Introduce yourself – who are you and what do you do?
My name is Alina-Irina Serban and I am a final year PhD student in the AI for Healthcare Centre for Doctoral Training. My research focuses on applying machine learning algorithms on passive sensing technologies data to monitor changes in behaviour in households with dementia as part of the Care Research and Technology Centre in the Department of Brain Sciences.
Tell us about your career so far – when did you join the college, and where were you working/studying before this?
I moved to the UK in 2015 when I started my undergraduate degree in Electronic and Electrical Engineering at University of Westminster. My studies continued at Imperial College London for my Masters degree in Analogue and Digital Integrated Circuit Design during which I discovered a particular interest for using machine learning to healthcare related projects. I applied for a PhD from the AI for Healthcare CDT and nearly 4 years later I am finalising my PhD work.
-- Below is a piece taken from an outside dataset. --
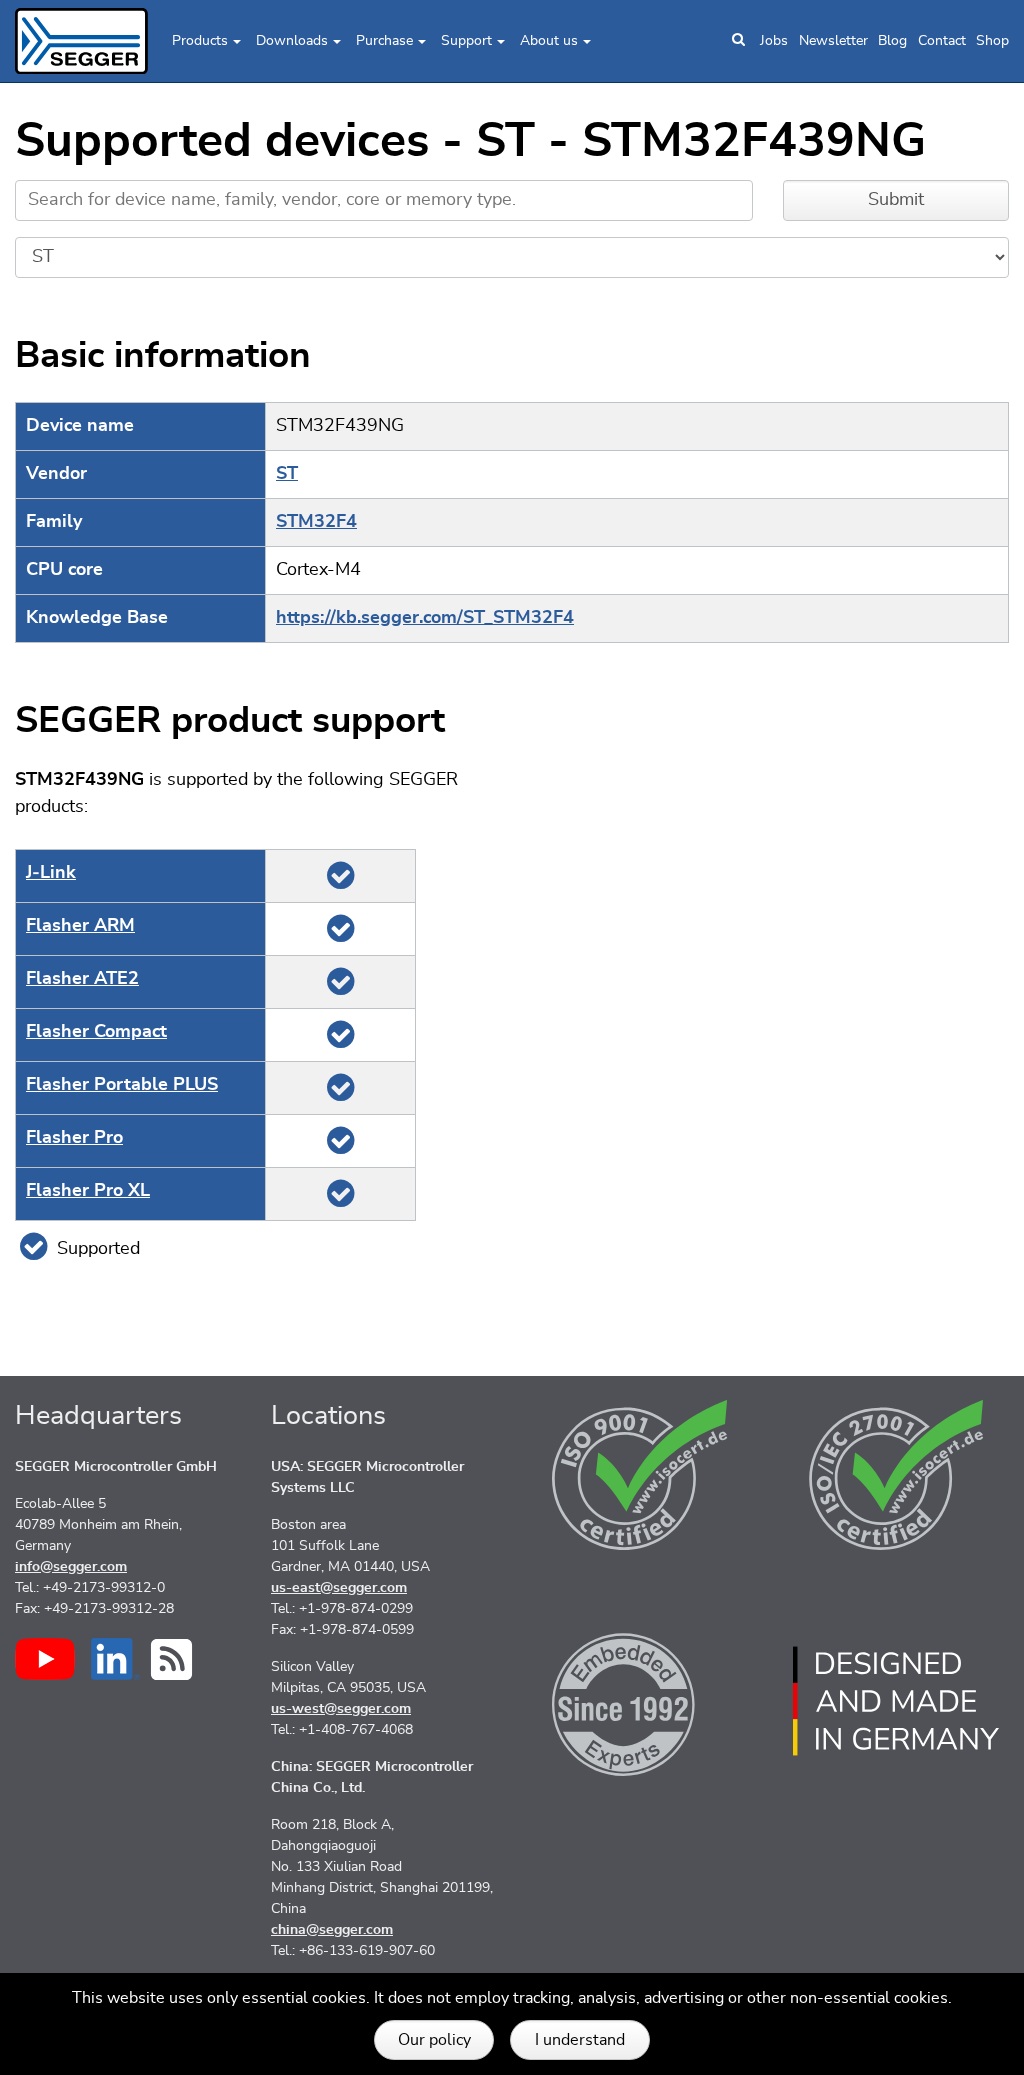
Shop (992, 41)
Can you explain a bit more about your research interests and what initially sparked your interest in your current field?
My background research experience during my undergraduate individual project, and my master’s project sparked an interest and passion for smart home technologies and wearable devices that aim to actively monitor the elderly population’s physiological and physical data. This interest was also nourished by my personal motivation to monitor my grandparents who live in a remote location.
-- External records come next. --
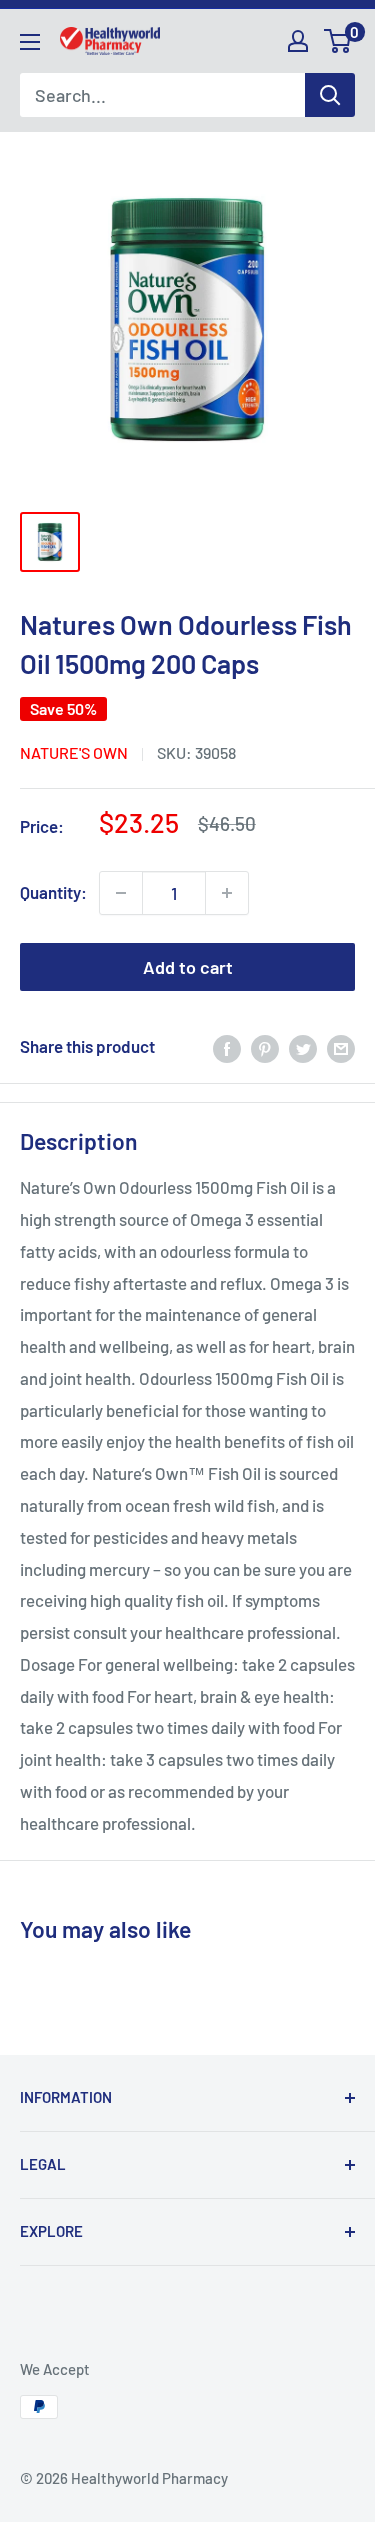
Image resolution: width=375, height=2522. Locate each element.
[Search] (330, 95)
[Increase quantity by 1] (227, 893)
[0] (338, 41)
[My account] (298, 41)
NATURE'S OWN (74, 752)
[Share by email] (341, 1047)
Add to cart (188, 967)
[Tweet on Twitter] (303, 1047)
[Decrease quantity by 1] (121, 893)
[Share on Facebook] (227, 1047)
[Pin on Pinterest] (265, 1047)
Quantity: (53, 892)
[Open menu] (30, 42)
In my current research I am applying machine learning algorithms on passive sensing technologies data to monitor changes in behaviour in households with dementia. As part of the Care Research and Technology Centre at Imperial College London my algorithms are deployed to households with dementia for validation and to aid with the clinical prevention and intervention decisions. I am analysing changes in activity and door usage to understand changes in routine that are related to clinical events or concerning occurrences, like changes caused by the COVID-19 pandemic and events of going outside at night. One of my algorithms that is part of the monitoring process looks at events related to night-time safety and alerts the monitoring team about night-time going out events that could be related to wandering.
What aspect of your role are you most excited about?
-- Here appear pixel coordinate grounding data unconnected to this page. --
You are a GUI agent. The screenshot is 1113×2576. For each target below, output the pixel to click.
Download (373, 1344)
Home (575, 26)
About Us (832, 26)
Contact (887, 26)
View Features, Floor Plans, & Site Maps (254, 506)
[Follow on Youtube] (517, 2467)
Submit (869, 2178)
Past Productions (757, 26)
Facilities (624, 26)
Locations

My research has a real-time, real-life application for the people living with dementia and this allows me to see the outcomes of my work as I develop it. This is rewarding and provides the reassurance necessary that my research can help make a change in their lives.
When you are not working, what are your main passions and hobbies?
When I am not working towards my research I like to get in touch with my creative side. My hobbies revolve around theatre arts, singing and taking pictures of nature. I was even part of the Imperial drama society some time ago.
And finally – if you were stranded on a desert island but allowed one luxury item, what would it be?
A fully equipped luxurious camper with solar panels.